═══ DATA RECORDS

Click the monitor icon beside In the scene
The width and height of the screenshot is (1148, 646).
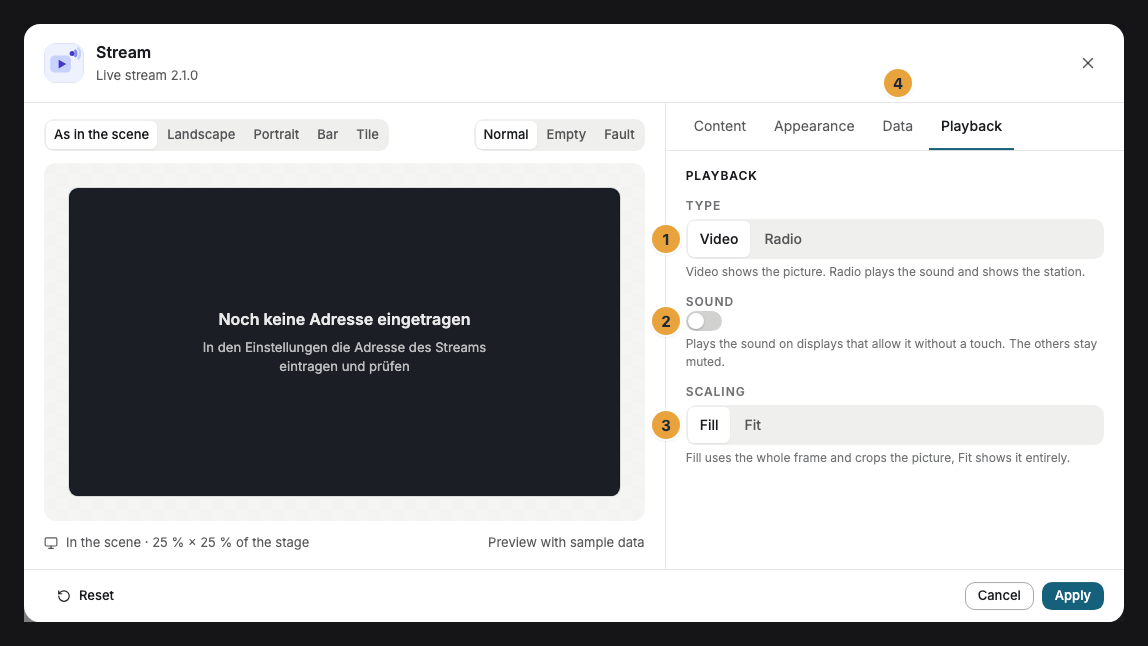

══════
═══ DATA RECORDS

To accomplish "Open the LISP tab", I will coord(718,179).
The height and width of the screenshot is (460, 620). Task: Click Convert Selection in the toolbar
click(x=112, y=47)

══════
═══ DATA RECORDS

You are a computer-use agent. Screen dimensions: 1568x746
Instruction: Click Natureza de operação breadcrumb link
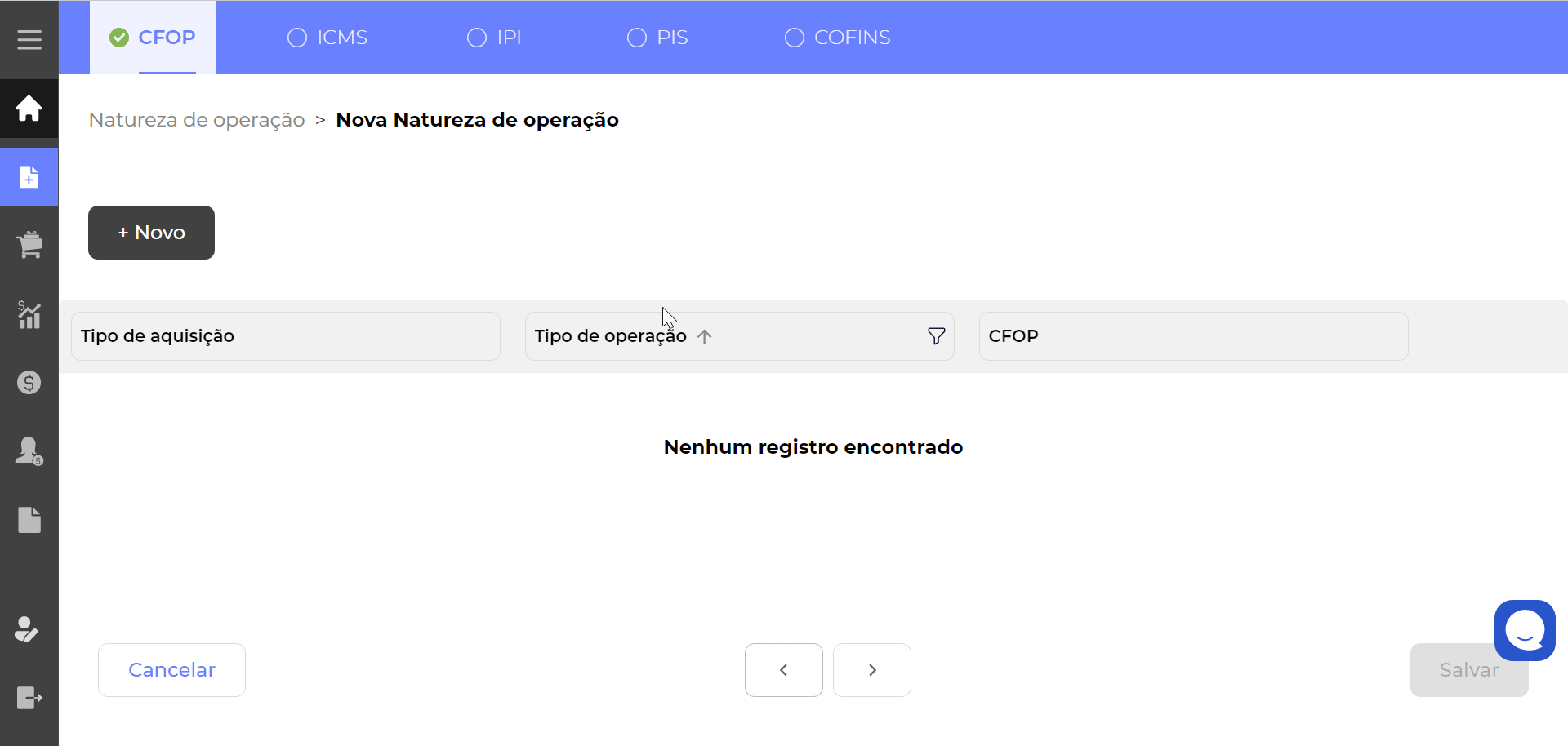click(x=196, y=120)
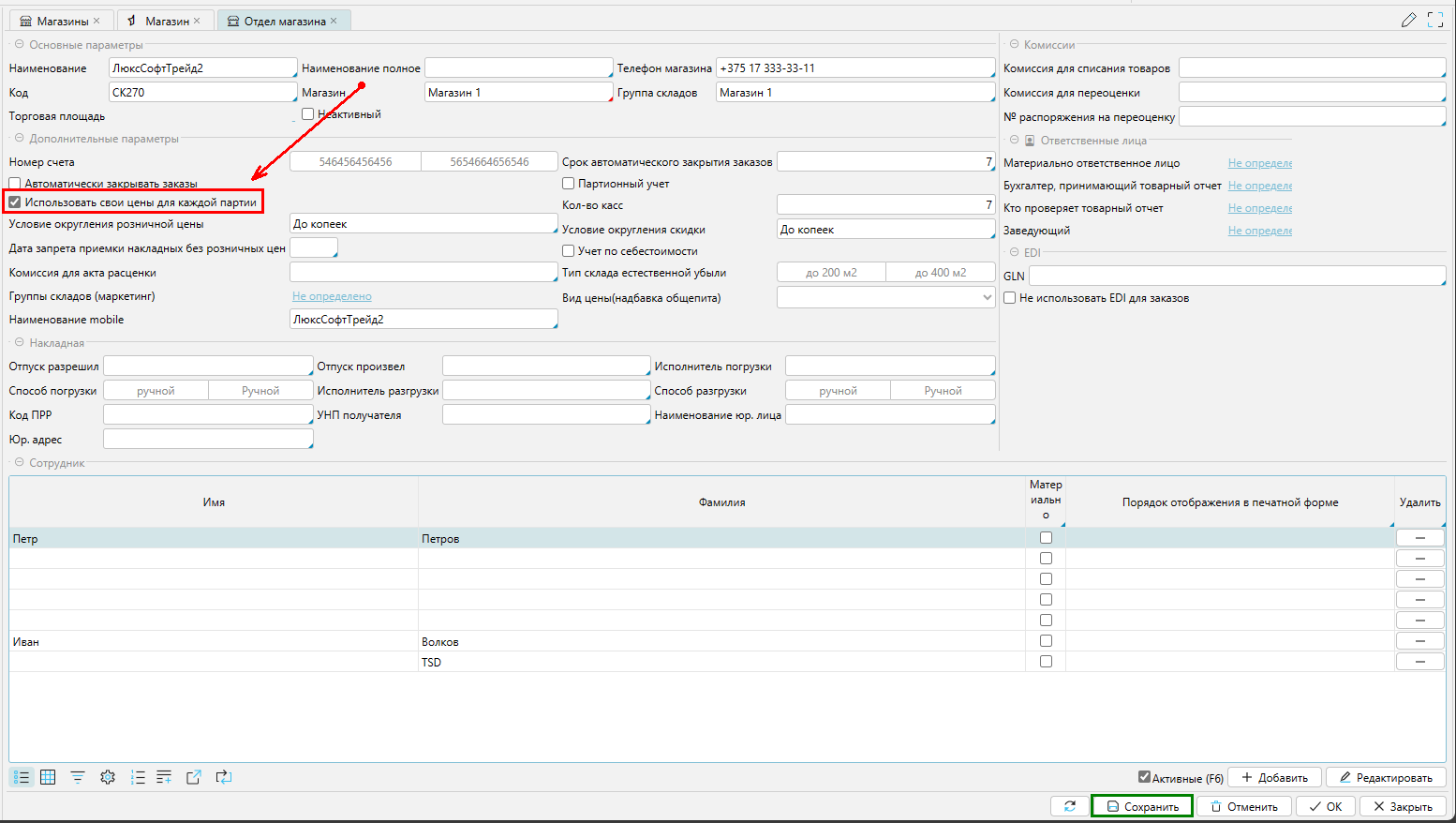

══════

• YOUR OBJECTIVE:
Each line in the listing above from the one containing "Click the monitor icon beside In the scene" through the one containing "The width and" should be repeated exactly, and no other line.

• EXERCISE SOLUTION:
Click the monitor icon beside In the scene
The width and height of the screenshot is (1148, 646).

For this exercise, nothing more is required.